IMHO Microsoft's dominance was the big threat to open computing in the 90s,
but _feudal devices_ and feudal security models are the big threat today. The
open source movement successfully countered the threat of the Internet as a
Microsoft fiefdom, but what can be done to counter this? Especially since
these big players have locked down these form factors with massive patent
thickets around their UIs and interaction metaphors.

Technologically Glass is awesome, but politically and socially it is
_horrible_ , nightmarish, and insane. Imagine if Microsoft proposed that in
its new version of Windows they could:

* Remotely deactivate your computer.

* Videotape everything through your computer's camera and upload it to their servers and do whatever they like with it.

* Constantly track your location and do whatever they like with this information, as well.

* Forbid you from selling or even lending your device. (Granted, this restriction is probably temporary... but still... the fact that they _can_ and _would_ do this...)

* Control what software you may run, and under what terms.

* Demand that all software developers follow their precise and very nit-picky guidelines.
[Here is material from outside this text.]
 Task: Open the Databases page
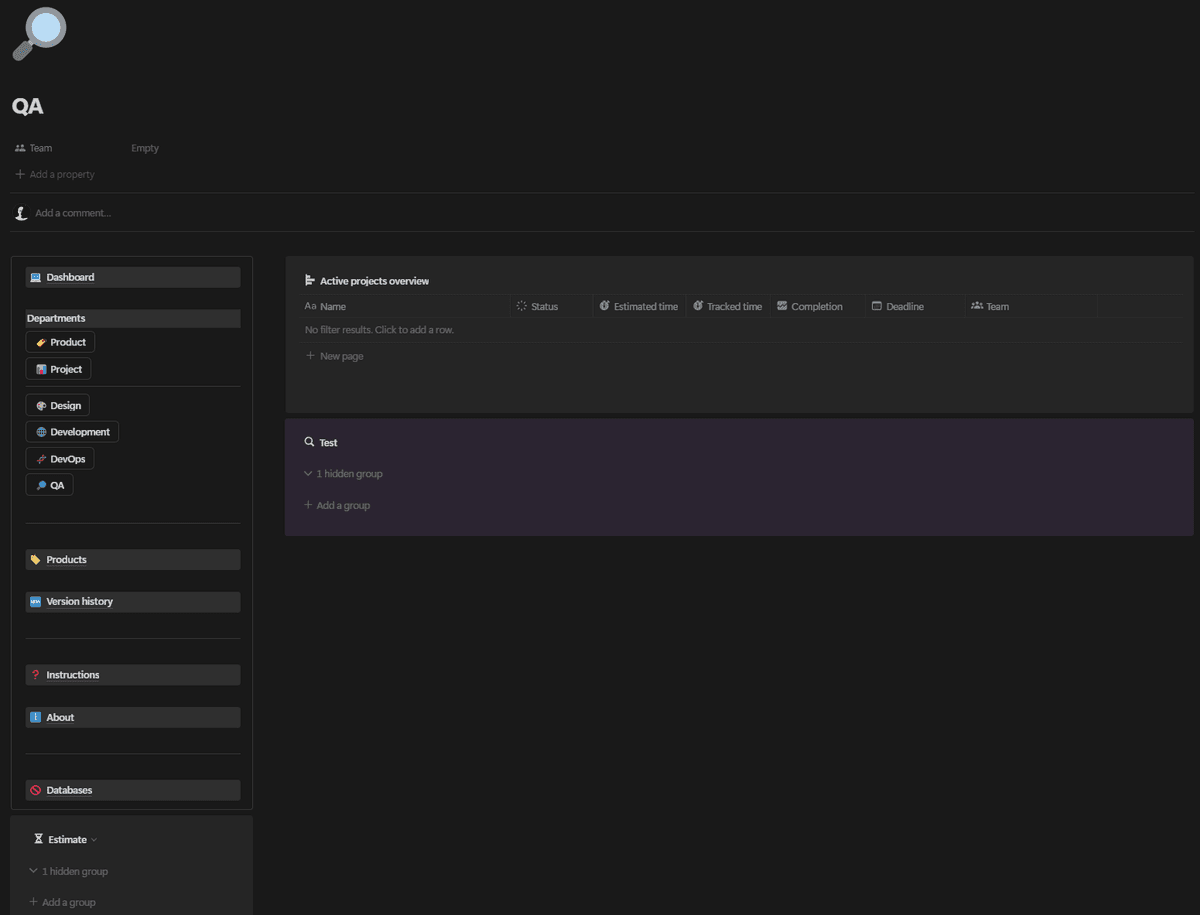69,790
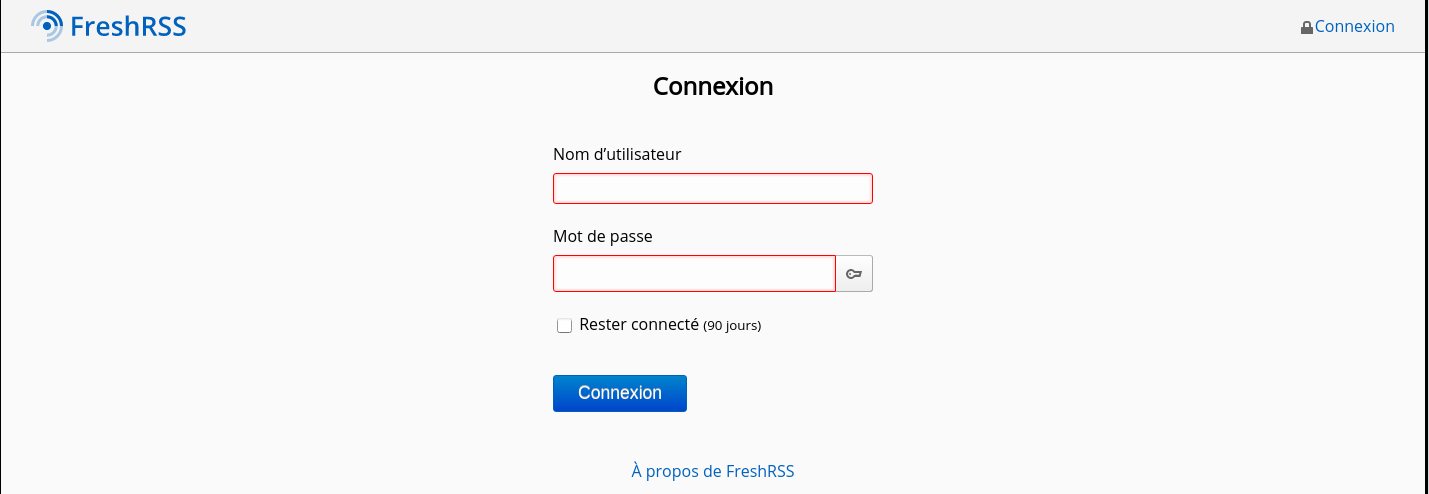This screenshot has height=494, width=1429.
Task: Click the Connexion page heading
Action: (713, 86)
The outcry would have been deafening.

There has been some outcry around Glass, but little around smart phones which
are only marginally better. And much of the outcry about Glass has been framed
as ludditeism. If anything, the idea of going back to feudal models of society
is ludditeism. This issue is more complex than "new technology baaaddd!" vs.
"new technology gooood!" It's about what we are _doing_ with our technology
and how it shapes our society.

Edit: interesting thought: if Microsoft wants to become relevant again, the
single biggest move they could make would be to array themselves in opposition
to this trend. Never going to happen... probably too big of a culture shift
for them... but it would instantly make them relevant in mobile if they
offered a platform where you, the user, have total control and which built in
privacy awareness as a central feature. Basically build things like "little
snitch" and friends into the OS, open all the APIs, create tools allowing
users to monitor what their devices are doing, etc. It wouldn't even have to
be open source... just... maybe I can coin a new term here... "open agenda?"
As in "your device has no agenda but yours?"